A reader referred us to this article, which goes beyond the title “Why ‘Woke’ Was Added to the Dictionary” and deep into its subtitle, “You’re thinking about the dictionary all wrong, lexicographers say.”
It’s the age-old debate about art – is its purpose to reflect culture or to shape it? Is a dictionary’s job to provide a reference to existing words or to subtly guide the language? Lest you think the answer is obvious, think of how the inclusion of a word validates its use. Maybe the controversy over woke is not so much a battle over slang or venerable use. It may have as much to do with its recent ubiquity in elevating progressives and their ideas (and by extension, belittling people and stances that are not woke). If woke doesn’t get a place in the dictionary, the thinking goes, criticisms that one is not woke are invalid.
That debate points to a deeper conflict – one over authority. As the article makes clear, it’s dictionary authors themselves who have painted their vocation as one of authority, even as they insist they are merely historians. The article adds that “as a result of this reputation, lexicographers get pushback every time new words are added, especially when it comes to slang or words having to do with race, ethnicity, sex, or bigotry.” Of course. In today’s universe, we are the authority (in our own minds, at least), so we attack everyone who challenges that authority – especially other actual authorities. Artists, politicians, and America’s Founding Fathers are not immune from our purges. Why should dictionaries be?
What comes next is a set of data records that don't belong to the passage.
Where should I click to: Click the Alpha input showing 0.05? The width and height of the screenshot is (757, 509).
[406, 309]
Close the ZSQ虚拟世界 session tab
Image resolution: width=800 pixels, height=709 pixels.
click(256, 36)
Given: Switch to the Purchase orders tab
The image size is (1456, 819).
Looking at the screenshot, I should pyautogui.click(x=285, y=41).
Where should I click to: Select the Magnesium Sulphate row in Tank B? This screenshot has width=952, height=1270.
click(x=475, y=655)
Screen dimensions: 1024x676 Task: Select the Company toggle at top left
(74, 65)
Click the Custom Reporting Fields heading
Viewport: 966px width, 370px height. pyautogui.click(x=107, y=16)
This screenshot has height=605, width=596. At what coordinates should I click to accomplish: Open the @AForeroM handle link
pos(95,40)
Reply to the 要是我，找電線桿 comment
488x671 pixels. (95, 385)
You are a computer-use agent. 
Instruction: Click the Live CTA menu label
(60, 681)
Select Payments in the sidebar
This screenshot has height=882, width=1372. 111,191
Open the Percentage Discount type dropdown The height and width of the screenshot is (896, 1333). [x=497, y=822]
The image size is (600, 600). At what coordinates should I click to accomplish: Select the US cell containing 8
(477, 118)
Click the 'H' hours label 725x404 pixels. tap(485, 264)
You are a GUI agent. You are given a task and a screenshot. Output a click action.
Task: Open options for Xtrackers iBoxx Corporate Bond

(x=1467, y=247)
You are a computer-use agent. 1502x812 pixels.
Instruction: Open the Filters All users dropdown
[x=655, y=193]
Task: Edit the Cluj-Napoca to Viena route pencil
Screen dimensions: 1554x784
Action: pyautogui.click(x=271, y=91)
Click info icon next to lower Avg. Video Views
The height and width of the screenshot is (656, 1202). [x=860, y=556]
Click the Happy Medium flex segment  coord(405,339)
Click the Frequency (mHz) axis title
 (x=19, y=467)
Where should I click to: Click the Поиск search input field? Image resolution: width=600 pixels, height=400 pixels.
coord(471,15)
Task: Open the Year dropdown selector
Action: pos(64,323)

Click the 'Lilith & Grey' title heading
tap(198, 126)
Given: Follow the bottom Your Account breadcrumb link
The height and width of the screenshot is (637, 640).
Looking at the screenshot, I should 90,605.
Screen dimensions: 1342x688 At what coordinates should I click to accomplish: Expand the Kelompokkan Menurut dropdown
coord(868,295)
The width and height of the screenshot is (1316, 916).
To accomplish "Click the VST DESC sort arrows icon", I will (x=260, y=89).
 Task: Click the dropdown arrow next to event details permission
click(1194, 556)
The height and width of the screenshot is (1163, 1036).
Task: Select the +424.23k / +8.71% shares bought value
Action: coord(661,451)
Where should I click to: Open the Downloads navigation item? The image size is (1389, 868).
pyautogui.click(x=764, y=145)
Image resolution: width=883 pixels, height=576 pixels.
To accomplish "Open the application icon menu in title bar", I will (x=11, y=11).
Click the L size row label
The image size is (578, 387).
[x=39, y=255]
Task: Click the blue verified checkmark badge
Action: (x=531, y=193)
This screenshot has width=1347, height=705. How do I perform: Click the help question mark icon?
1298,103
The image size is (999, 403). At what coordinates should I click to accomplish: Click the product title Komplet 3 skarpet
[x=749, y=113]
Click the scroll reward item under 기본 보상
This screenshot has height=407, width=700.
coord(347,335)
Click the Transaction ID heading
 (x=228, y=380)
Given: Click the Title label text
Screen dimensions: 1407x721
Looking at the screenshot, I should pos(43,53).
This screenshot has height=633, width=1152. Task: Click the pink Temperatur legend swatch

So before this commentary accretes a word count higher than the article it’s about, let us close with Lexicide’s credo on the shifting body of English words. It’s the same conclusion reached by the article’s author – namely, “the masses are the real authority on language and humble dictionary makers are the recorders and researchers of what’s already going on.”
True, and the masses are so often wrong. But no matter. They are the final word.